When calculating how much lime to use on your pond you can also find out how much adjacent farms use for their land crops and use between 25 percent and 50 percent more. Since the lime will be spread over the pond’s surface some it will be lost due to overflow or runoff. As a rule of thumb consider liming the pond once every four or five years. Or use one fourth of recommended amount of lime and apply it every year for four years.
Proper liming of your pond will also increase the nutrients available in the water making them better to support phytoplankton with which you will feed your fish. Fertilizers are usually labeled with its content of nitrogen, phosphorus and potassium. The amount of phosphate used in a pond will also be important to supporting the growth of plankton and about eight pounds per acre is usually recommended.

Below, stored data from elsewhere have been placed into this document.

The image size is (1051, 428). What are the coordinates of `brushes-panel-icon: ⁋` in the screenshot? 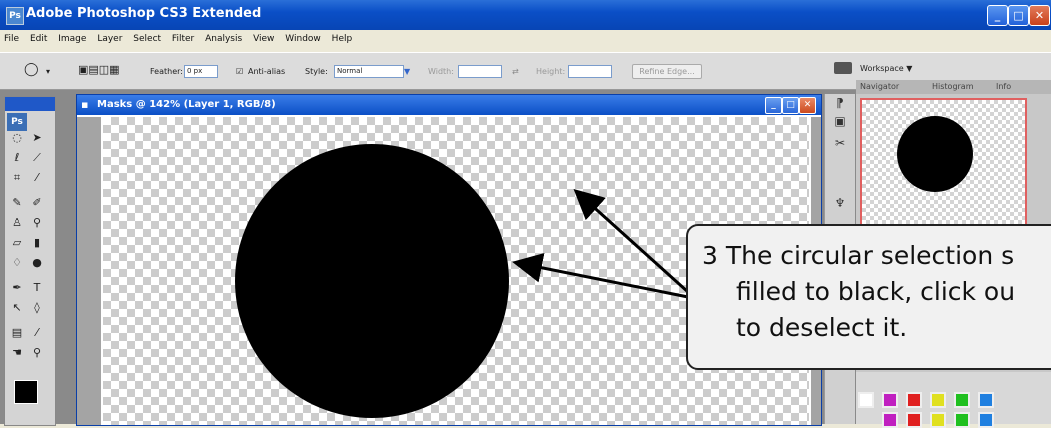 It's located at (840, 103).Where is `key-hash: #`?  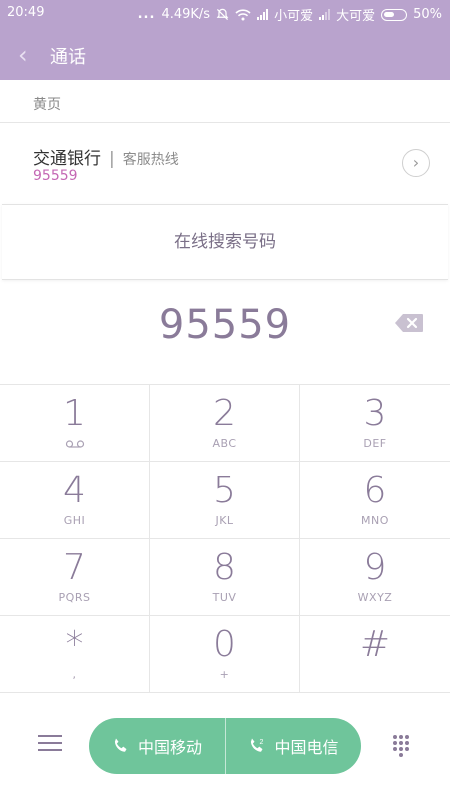 key-hash: # is located at coordinates (375, 654). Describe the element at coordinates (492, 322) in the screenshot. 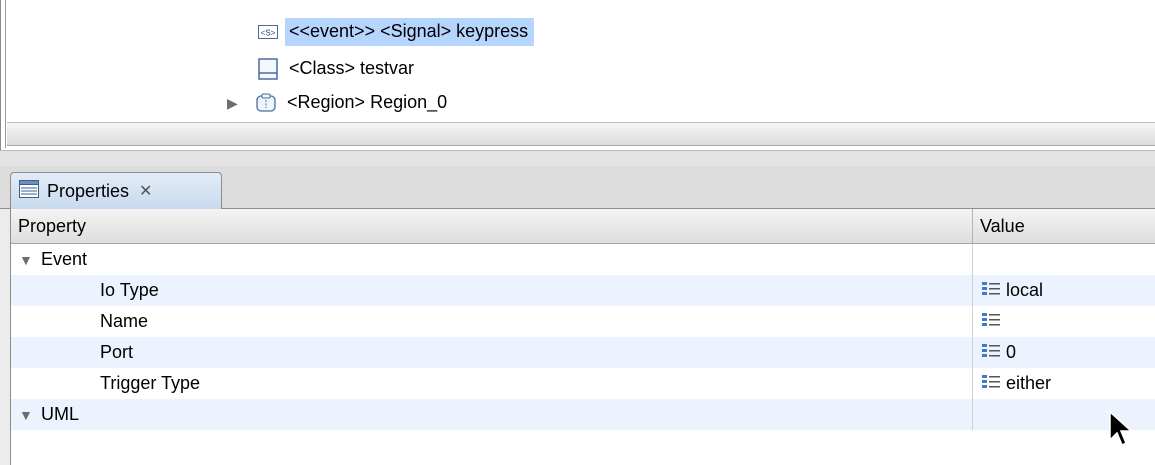

I see `property-name: Name` at that location.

With the plankton growing and you have added your fish stock you will want to maintain the fertilization of the pond until you can be certain it is established. Stopping the fertilizer may cause a reduction in plankton and the result will be stunted fish growth. Ponds that are inadequately fertilized will general only see fish growth under 200 pounds a year. Strong ponds, with a healthy food supply should show a yield of up to 500 pounds per year.